In Linda Kohanov’s Emotional message chart that I’ve begun to send out with my ‘Dear Awesome Woman’ journals to clients (and if you are a client and haven’t received one, please email me at firstname.lastname@example.org and I’ll be happy to send), it states that the message of anger is “A physical or emotional boundary has been crossed (sometimes unconsciously, sometimes by a person who’s trying to bend you to his or her will).” And I’ll add to that that when we cross our own boundaries we will also feel the emotion of anger as well.
Kohanov says that the question to ask of the anger is “What must be protected? What boundary must be established or restored?”
So this is the gift of anger.
Now this does not mean that you have to go spouting off to people, exploding your anger all over the place. Not only does that (most of the time) cross other people’s boundaries, but it also can cause a disruption in a relationship that you would like to maintain.
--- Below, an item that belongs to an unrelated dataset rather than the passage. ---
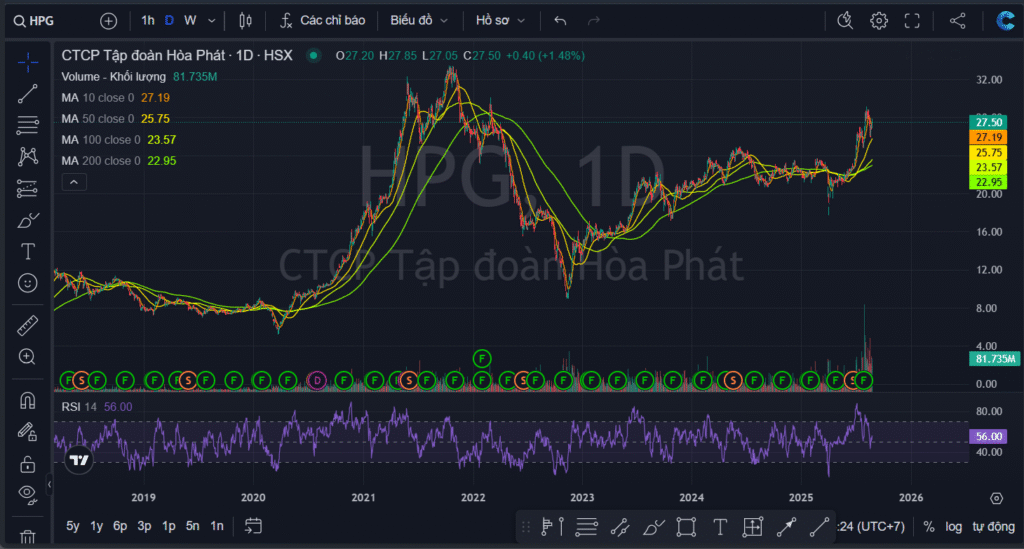Open the emoji icons tool

(x=28, y=283)
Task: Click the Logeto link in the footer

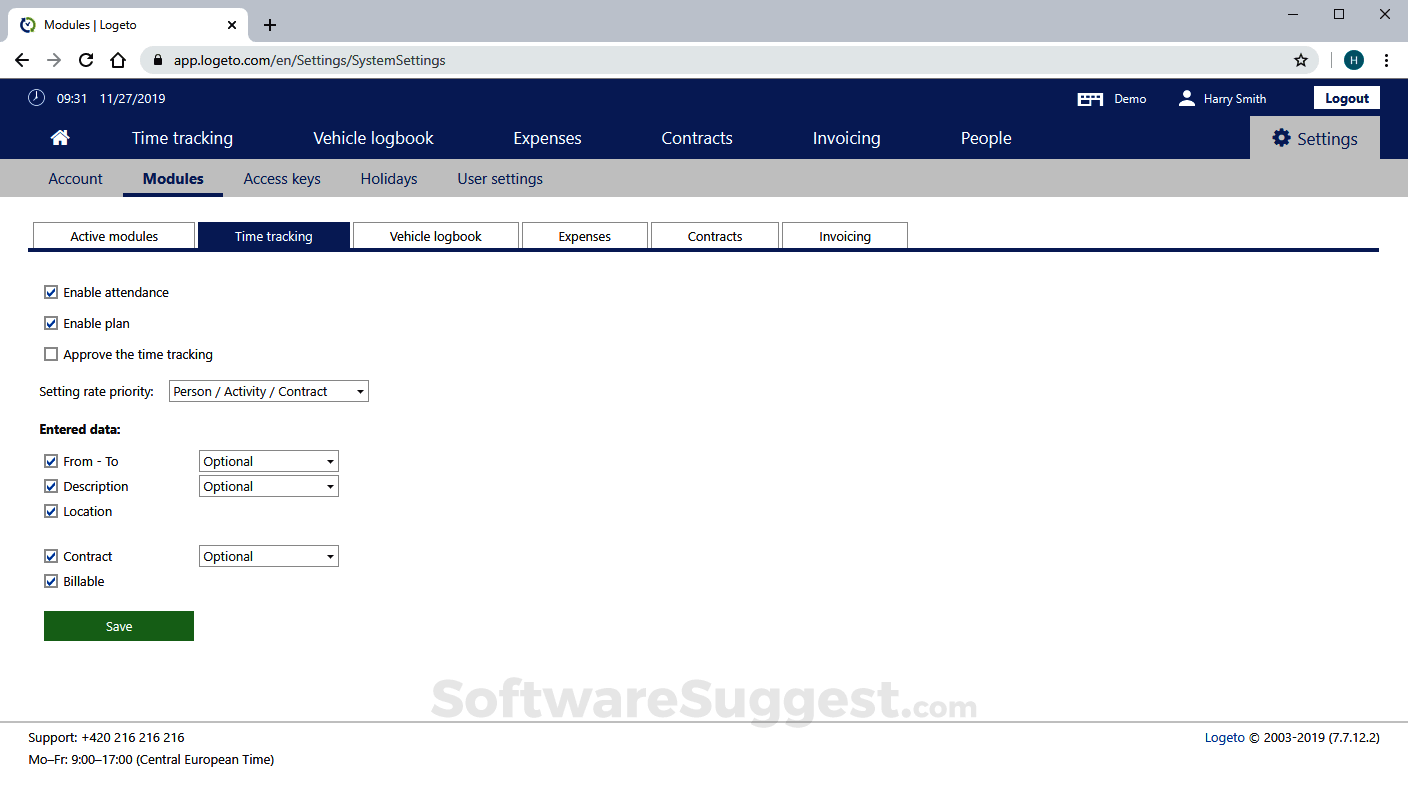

So what is a woman to do with her anger?
She first needs to explore it a bit. That looks like taking time by yourself to have a temper tantrum. You don’t have to full on fall-on-the-floor and bang your feet one, but you can scribble your feelings and thoughts on paper and rip it up. You can stomp around. You can do a silent scream (or a real one if you feel comfortable doing that). You can wave your arms out to the side like a wild bird.
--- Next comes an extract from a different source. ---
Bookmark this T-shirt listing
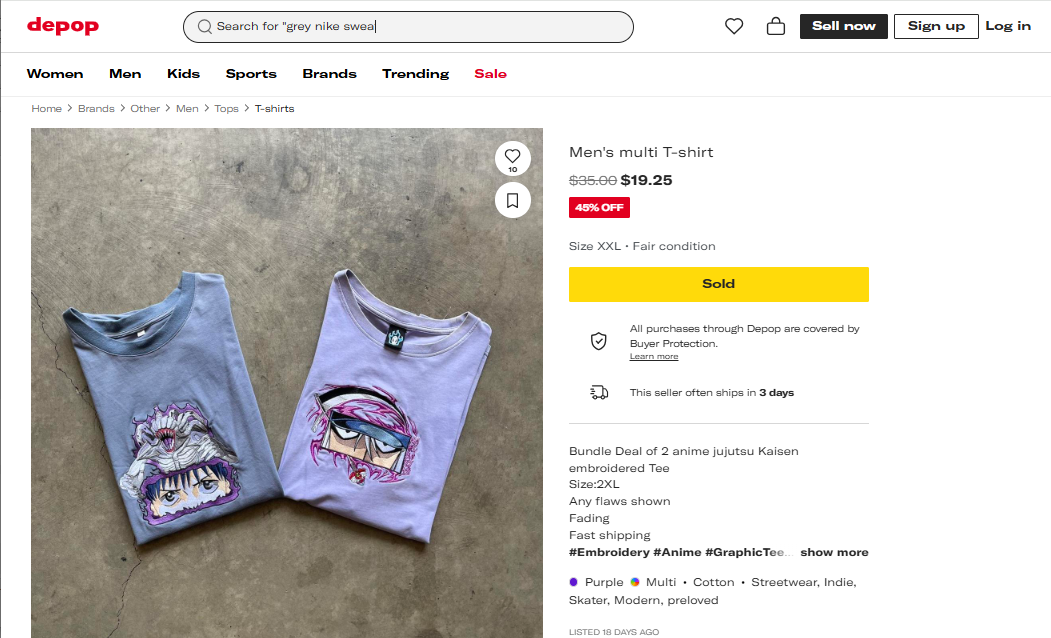Image resolution: width=1051 pixels, height=638 pixels. point(512,200)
Yes, all this may look really weird, but you can do it in the privacy of a bathroom or a room. You’re giving your body the outlet it needs to express a very large energy that is popping up to give you a message. And that message is that something doesn’t feel right or sound right to you. Someone may be being incongruent with you. Or you’ve been doing too much in a relationship, carrying the burden of someone’s responsibilities too far beyond your own and the gift of anger is telling you to draw back—to restore your boundaries.
Once you’ve acted out the energy of anger (and if there is a lot or something has been going on for awhile, this temper tantrum may need to repeat itself a number of times), then you are gifted with the clarity of what action needs to be taken to establish your boundaries. It could be a talk, it could be that you just start doing something different.
A family member may be criticizing you too often. An employee may constantly be showing up late for meetings. A friend may make confusing remarks that throw you off center. Your body may have registered each time that it felt angry when these things happened, but you didn’t know what to do with it. Well, know you know. Process, then clarify for yourself what needs to shift, and then act on it.
And beware of breaking your own boundaries. I sometimes find that in caring too deeply about someone, I can dip into over-responsibility mode. I may be trying to make something happen for a loved one that they’re not willing to make happen for themselves.
And always pay attention to when you’ve been working too long or hard and you’re ignoring your body’s signals of tiredness. Your soul desires creativity and play and your body will be the first to let you know when you’re not paying attention to that.
So, I invite you tune into your anger when it pops up and let it guide you to its gifts.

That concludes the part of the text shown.